## Task description
Go through the listing below and show each line that has the word "computer".
Data under study START
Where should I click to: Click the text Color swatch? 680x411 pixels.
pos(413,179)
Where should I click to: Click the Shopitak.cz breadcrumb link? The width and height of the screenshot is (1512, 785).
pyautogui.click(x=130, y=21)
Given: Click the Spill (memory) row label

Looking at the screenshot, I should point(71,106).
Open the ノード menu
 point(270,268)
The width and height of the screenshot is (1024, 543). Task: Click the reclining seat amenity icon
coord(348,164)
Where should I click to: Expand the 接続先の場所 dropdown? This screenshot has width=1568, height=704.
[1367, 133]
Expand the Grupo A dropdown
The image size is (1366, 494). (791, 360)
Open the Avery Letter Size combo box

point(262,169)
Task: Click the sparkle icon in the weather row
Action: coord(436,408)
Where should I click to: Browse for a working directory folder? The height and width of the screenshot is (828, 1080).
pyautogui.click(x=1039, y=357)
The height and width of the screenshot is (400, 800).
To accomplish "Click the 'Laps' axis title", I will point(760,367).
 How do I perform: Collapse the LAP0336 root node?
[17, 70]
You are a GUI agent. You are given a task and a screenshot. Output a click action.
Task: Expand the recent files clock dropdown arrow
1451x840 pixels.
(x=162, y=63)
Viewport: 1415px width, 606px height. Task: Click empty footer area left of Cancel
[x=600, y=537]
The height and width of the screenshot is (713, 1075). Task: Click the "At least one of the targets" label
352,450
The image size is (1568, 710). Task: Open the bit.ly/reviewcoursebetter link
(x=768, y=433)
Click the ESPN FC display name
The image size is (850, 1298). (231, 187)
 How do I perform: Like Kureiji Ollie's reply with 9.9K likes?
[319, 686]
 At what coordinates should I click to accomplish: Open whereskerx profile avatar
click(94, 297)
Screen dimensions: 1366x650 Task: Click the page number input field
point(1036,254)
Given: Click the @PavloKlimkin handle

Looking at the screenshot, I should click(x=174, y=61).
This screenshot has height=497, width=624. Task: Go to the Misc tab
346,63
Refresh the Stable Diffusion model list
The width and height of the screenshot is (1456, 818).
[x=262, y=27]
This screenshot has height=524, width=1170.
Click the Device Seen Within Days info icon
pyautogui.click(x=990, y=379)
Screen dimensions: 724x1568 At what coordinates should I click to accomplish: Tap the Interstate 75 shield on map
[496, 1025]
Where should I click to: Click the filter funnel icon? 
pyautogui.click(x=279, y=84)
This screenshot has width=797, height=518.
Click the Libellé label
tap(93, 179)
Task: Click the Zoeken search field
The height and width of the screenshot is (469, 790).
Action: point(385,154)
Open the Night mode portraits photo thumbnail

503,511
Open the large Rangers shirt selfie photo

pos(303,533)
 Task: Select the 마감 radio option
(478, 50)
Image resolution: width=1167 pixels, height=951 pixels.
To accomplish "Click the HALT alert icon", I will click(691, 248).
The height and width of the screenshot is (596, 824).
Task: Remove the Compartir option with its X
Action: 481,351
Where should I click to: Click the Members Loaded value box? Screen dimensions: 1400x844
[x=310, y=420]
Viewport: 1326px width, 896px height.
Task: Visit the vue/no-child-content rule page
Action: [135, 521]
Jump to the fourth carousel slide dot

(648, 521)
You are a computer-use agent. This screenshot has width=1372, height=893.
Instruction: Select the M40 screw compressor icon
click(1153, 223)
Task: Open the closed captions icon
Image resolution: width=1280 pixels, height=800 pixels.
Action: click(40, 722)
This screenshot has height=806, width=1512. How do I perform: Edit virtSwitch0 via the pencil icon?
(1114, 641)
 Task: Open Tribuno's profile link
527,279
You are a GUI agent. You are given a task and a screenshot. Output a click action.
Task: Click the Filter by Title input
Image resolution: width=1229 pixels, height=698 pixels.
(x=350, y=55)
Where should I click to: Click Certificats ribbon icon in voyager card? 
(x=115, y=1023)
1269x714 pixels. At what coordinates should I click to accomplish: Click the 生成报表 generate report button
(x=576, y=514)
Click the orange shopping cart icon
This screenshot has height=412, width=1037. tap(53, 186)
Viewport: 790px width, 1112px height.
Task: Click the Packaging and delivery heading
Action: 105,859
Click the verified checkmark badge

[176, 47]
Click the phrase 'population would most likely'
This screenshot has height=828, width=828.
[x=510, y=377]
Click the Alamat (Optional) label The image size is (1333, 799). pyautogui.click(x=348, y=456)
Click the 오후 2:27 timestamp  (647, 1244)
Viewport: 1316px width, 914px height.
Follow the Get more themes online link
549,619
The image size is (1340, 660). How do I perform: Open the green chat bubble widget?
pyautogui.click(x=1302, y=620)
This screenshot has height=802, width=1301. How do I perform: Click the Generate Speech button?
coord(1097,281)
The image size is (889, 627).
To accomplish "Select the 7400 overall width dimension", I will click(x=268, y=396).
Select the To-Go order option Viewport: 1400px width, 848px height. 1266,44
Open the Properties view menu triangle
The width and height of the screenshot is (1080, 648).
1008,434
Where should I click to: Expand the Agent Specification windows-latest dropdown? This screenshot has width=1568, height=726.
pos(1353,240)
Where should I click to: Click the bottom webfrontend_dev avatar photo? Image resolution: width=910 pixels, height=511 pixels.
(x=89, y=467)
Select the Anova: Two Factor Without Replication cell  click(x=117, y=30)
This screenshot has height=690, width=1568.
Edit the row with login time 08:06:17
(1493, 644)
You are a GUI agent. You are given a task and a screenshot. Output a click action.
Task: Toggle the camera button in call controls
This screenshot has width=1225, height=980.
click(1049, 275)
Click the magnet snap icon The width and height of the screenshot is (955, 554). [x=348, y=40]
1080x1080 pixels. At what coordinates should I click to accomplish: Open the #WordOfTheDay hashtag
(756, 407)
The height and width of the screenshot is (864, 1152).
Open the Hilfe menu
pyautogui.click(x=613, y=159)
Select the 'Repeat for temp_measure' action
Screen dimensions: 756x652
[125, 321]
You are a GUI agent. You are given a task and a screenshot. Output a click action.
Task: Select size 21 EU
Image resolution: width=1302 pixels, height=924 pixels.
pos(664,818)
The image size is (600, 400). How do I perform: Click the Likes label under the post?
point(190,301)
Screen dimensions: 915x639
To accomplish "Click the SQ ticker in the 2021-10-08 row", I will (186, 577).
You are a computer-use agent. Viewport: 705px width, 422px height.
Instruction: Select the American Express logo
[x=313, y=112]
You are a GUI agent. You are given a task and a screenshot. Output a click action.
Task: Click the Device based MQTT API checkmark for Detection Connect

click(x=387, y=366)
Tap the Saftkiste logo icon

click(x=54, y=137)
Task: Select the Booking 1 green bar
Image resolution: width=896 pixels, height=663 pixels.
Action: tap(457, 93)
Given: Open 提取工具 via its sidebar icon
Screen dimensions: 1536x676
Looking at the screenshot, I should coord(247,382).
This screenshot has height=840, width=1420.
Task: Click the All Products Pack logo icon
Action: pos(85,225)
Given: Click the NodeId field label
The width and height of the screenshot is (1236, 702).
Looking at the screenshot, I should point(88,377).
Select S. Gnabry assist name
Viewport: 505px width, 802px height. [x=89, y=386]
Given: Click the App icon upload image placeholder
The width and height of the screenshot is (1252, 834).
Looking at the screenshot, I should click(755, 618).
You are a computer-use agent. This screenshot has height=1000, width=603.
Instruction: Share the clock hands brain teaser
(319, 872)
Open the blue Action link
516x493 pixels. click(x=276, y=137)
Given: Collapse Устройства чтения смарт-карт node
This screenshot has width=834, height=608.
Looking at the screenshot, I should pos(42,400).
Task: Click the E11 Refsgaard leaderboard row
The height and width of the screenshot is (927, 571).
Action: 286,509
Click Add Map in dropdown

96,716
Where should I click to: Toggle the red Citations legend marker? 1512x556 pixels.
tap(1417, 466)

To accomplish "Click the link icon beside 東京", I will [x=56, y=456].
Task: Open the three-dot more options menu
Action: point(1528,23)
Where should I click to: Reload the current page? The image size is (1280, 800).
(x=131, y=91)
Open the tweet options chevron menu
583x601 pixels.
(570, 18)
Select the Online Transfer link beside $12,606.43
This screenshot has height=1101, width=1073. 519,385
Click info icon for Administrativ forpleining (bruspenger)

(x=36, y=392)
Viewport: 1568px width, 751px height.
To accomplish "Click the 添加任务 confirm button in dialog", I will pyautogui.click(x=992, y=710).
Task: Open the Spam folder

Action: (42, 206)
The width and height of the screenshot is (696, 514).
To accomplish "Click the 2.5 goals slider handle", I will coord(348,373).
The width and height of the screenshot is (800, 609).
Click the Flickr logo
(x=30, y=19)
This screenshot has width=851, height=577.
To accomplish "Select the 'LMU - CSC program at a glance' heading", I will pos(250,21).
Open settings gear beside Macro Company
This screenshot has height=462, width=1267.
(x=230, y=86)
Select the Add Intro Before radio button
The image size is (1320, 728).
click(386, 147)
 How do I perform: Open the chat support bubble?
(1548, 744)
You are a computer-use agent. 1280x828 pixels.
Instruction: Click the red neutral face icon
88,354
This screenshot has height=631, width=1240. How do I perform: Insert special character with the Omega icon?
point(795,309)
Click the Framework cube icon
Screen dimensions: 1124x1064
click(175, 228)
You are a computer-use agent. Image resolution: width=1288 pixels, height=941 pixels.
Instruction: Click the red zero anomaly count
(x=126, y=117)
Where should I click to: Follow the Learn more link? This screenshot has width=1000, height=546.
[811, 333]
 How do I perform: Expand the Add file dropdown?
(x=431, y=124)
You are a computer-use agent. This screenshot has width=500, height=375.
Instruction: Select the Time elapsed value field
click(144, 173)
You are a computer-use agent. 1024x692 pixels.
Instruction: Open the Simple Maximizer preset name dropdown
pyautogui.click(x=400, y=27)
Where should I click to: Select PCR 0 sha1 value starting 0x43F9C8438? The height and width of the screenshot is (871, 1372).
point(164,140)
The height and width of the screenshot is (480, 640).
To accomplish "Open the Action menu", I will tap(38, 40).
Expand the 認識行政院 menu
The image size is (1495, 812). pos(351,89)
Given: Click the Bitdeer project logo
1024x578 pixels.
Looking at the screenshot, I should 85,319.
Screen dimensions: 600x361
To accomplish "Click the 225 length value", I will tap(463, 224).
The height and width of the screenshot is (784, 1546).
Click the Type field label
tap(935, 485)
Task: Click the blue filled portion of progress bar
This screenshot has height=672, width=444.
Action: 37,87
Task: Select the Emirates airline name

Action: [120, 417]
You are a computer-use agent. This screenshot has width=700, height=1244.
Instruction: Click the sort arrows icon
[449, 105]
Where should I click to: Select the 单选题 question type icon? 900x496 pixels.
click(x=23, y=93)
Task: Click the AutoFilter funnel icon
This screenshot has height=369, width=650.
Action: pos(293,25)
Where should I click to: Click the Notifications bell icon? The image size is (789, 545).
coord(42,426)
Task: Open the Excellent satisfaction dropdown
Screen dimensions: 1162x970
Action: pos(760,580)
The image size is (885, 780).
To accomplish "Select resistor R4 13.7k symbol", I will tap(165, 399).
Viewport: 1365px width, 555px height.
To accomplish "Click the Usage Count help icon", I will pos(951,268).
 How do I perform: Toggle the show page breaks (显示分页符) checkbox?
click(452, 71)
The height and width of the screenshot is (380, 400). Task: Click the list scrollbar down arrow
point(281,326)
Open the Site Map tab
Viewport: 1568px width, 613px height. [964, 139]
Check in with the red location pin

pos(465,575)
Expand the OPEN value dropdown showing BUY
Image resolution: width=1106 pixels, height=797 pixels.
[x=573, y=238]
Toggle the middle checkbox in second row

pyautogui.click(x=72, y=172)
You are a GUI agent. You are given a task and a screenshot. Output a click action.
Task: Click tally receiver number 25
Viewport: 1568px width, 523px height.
Data under study END
## Solution
You are a computer-use agent. This screenshot has width=1372, height=893.
You are a computer-use agent. Viewport: 705px width, 422px height.
You are a computer-use agent. This screenshot has height=1000, width=603.
You are a computer-use agent. 1280x828 pixels.
You are a computer-use agent. Image resolution: width=1288 pixels, height=941 pixels.
You are a computer-use agent. This screenshot has width=500, height=375.
You are a computer-use agent. 1024x692 pixels.
You are a computer-use agent. This screenshot has width=700, height=1244.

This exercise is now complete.